Gasoline pricesIt looks like rising gasoline prices have made Americans a bit more downbeat as consumer sentiment unexpectedly fell 1.8 points to 72.7 in January. A Bloomberg survey had forecast an increase to 75 from the now-revised 74.5 in December and 71.6 in November. Back in December 200, around the beginning of the Great Recession, the sentiment index was 88.9.

The index's current conditions component fell 5.5 points to 79.8 from 85.3 in December.

The January report has two bright spots. The consumer expectations component rose to 68.2 from 67.5 in December. And Americans sense that the U.S. unemployment rate may have peaked. Only 21% of consumers surveyed expect joblessness to increase in the year ahead -- the lowest percentage in 10 years.

More Inflation in the Offing

The economy's recent rebound was bound to be reflected "in the near term by more favorable expected changes in employment," Richard Curtin, director of surveys of consumers for Thomson Reuters and the University of Michigan, said in a statement, Reuters reported.

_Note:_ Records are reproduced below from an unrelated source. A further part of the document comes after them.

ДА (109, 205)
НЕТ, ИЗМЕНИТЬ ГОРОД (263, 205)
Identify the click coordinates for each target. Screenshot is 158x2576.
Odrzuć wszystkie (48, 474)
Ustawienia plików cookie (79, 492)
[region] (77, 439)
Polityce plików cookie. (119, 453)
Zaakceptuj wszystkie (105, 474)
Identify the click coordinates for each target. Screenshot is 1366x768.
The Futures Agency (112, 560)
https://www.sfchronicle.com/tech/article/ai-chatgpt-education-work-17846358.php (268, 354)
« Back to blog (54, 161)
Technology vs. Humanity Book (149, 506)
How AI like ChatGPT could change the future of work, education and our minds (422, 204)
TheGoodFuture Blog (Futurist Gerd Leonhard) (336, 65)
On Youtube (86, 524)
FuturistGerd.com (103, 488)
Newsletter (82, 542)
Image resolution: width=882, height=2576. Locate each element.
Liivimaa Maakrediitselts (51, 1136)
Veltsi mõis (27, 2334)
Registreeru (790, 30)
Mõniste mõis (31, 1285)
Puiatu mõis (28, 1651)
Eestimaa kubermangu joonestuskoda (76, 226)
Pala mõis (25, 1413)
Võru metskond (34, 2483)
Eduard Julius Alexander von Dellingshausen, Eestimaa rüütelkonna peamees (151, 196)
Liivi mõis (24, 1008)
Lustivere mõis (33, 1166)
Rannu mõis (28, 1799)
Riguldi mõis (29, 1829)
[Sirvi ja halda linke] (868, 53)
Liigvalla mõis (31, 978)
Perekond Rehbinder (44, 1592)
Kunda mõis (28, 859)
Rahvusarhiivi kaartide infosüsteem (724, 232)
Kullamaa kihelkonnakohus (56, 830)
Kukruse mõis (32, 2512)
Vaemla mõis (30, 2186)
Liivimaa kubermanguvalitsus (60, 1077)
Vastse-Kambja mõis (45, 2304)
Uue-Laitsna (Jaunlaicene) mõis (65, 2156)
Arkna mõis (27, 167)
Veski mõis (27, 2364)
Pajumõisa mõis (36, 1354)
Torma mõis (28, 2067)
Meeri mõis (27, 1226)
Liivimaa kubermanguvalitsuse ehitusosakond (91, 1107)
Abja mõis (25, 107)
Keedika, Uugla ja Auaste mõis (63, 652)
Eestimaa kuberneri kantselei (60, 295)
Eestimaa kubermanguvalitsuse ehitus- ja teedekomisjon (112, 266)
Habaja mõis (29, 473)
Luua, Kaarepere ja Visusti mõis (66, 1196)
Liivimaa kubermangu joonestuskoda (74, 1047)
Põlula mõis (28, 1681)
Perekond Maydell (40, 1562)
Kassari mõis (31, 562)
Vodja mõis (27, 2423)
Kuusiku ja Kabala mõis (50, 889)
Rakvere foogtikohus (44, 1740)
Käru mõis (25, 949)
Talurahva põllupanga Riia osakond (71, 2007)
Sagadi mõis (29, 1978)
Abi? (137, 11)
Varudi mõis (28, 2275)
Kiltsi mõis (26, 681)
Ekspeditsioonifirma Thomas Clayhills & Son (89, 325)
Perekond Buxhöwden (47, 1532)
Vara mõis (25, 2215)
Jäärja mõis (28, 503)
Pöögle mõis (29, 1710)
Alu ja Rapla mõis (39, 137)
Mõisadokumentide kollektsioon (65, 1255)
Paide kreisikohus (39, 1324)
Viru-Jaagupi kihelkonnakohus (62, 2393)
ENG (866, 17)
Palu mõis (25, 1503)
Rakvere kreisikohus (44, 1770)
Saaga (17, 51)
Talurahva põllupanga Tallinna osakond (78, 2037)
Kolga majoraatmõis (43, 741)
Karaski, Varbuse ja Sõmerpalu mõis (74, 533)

Consumers' one-year inflation outlook rose to 3.3% in January from 3% in December, 3% in November and 2.7% in October. The five-year outlook was unchanged for the fourth straight month in January, at 2.8%.

Overall, January's preliminary consumer sentiment reading is disappointing. Modest labor market improvement and an income tax cut extension agreement in Washington were among the factors that triggered a modest uptrend in sentiment last autumn.

However, rising oil prices -- which have pushed U.S. gasoline prices up about 40 cents in the past three months, to an average price of $3.08 per gallon for regular unleaded -- are starting to weigh on consumers' mood. Americans sense that the economy has improved, but they also know rising energy prices are capable of both pinching their budgets and hurting businesses by pushing up their operating costs.